User-Friendly Interfaces

These are used to develop interfaces that provide clear explanations and understandability for non-experts. It includes dashboards and interactive tools that enhance user engagement with AI systems.


These techniques can be applied individually or in combination to enhance the explainability factor of AI models. These give users the required insights to trust, validate, and even understand decision-making.

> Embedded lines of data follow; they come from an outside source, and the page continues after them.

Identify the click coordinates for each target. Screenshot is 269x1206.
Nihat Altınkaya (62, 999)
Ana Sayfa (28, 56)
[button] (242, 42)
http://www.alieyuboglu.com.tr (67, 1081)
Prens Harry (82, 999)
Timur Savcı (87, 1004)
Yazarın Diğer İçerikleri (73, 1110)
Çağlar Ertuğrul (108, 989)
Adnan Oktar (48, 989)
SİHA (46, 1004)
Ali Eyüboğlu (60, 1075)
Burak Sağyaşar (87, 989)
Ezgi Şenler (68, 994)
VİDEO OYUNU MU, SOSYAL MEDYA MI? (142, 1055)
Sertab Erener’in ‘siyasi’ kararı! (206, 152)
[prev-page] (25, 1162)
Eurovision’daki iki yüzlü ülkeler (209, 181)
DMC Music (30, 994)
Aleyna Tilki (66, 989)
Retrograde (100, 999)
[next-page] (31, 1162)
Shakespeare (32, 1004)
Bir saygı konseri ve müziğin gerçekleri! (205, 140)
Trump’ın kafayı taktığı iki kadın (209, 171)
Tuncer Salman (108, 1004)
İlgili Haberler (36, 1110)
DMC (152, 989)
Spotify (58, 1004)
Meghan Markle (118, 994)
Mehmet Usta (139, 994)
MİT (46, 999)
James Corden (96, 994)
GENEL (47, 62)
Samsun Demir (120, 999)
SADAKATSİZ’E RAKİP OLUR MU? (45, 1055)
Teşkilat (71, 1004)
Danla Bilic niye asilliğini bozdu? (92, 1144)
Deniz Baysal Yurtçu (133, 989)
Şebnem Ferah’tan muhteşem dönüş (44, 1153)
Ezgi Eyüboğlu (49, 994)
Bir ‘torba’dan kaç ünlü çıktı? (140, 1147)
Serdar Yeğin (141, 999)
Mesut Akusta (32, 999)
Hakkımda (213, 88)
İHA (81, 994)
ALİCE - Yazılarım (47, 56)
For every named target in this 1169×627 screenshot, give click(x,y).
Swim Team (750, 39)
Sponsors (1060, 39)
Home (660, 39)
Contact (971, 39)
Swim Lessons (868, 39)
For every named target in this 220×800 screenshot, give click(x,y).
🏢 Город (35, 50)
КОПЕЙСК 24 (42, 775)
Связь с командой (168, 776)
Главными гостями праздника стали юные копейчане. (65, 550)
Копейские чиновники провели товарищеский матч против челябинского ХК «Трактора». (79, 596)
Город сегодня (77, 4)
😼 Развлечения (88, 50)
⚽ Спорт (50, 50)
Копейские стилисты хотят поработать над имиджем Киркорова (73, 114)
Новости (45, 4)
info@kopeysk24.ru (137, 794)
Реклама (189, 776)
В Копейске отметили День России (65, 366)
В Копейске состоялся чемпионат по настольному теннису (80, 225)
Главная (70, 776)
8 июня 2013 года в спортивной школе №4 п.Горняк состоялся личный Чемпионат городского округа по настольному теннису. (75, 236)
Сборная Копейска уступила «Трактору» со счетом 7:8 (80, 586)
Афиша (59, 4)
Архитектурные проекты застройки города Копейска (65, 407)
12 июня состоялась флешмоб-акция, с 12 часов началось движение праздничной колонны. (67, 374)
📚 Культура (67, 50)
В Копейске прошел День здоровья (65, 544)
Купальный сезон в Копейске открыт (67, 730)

Challenges associated with AI Explainability

While AI explainability is crucial to understanding complex models often useful for startups, entrepreneurs, etc., approaching the best AI development companies for outsourcing. It does pose significant challenges. Therefore, let’s check them out:


  • Modern AI models can have millions and billions of parameters, making it incredibly difficult to arrive at specific decisions
  • Modern systems are often called “Black Boxes” as their decision process is not visible to the users, making them hard to interpret
  • Model complexity and explainability are often compromised because simpler models like decision trees are interpretable but don’t cover complex tasks
  • AI is capable of learning biases based on the training data fed
  • Explanations for AI models are not always accurate and don’t represent the decision-making process
  • There is no universally accepted framework or standard for AI explainability
  • End users are not equipped with technical acumen even for explained models
  • As AI becomes more pervasive, meeting regulatory and ethical requirements without compromising the performance or practicality of AI systems is a complex challenge
  • AI models are trained on specific data; however, they are expected to operate and provide explanations in environments unknown

AI Explainability - Ethical Considerations, Industry Standards, and Regulations

With so much skepticism around AI, AI explainability must address ethical concerns, adhere to industry standards, and comply with regulations. Here’s a closer at each of these aspects:

Ethical Considerations

  • AI systems should be free from biases and should treat individuals or groups fairly
  • There should be clarity as to who is responsible for the decisions that are made by the AI systems
  • Users should be able to understand and trust AI systems
  • AI systems should provide users with sufficient information to support user autonomy

Industry Standards

  • ISO Standards: The International Organization for Standardization (ISO) and the International Electrotechnical Commission (IEC) already have standards to mitigate risks and maximize the rewards of using AI. However, these are primarily laid from the perspective of improving transparency and explainability.
  • IEEE Standards: The Institute of Electrical and Electronics Engineers (IEEE) is another standard with multiple subdivisions. These subdivisions range from ethics and governance to technical standards.
  • Sector-Specific Standards: Different industries have developed different standards for explainability based on their needs and associated risks. For example, IMAI is in healthcare, ACORD is in finance, SAE International is in automotive, etc.

Regulation

  • GDPR (General Data Protection Regulation): GDPR is prevalent in the European Union. It includes provisions that are related to the explainability of AI decisions, especially in the context of automation decision-making and profiling
  • Algorithmic Accountability Act: This legislation in the United States aims to make it mandatory for companies to conduct impact assessments of automated decision systems. This should be done to check biases, effectiveness, and other factors.
  • Regulatory Bodies and Frameworks: Several countries and regions are actively developing regulatory frameworks for AI. For example, the European Union proposed the “Artificial Intelligence Act”.

Conclusion

The need for explainable AI rose from the increasing complexity of the models. Most stakeholders are required to understand the ethical and practical implications. It is to enable more transparency in decision-making and help understand the root causes of AI-associated problems. Symbiotically, this would benefit in terms of improving the existing models and understanding the system internally. AI explainability is the need of the hour as the future holds a lot of AI systems to be integrated into our current workflows.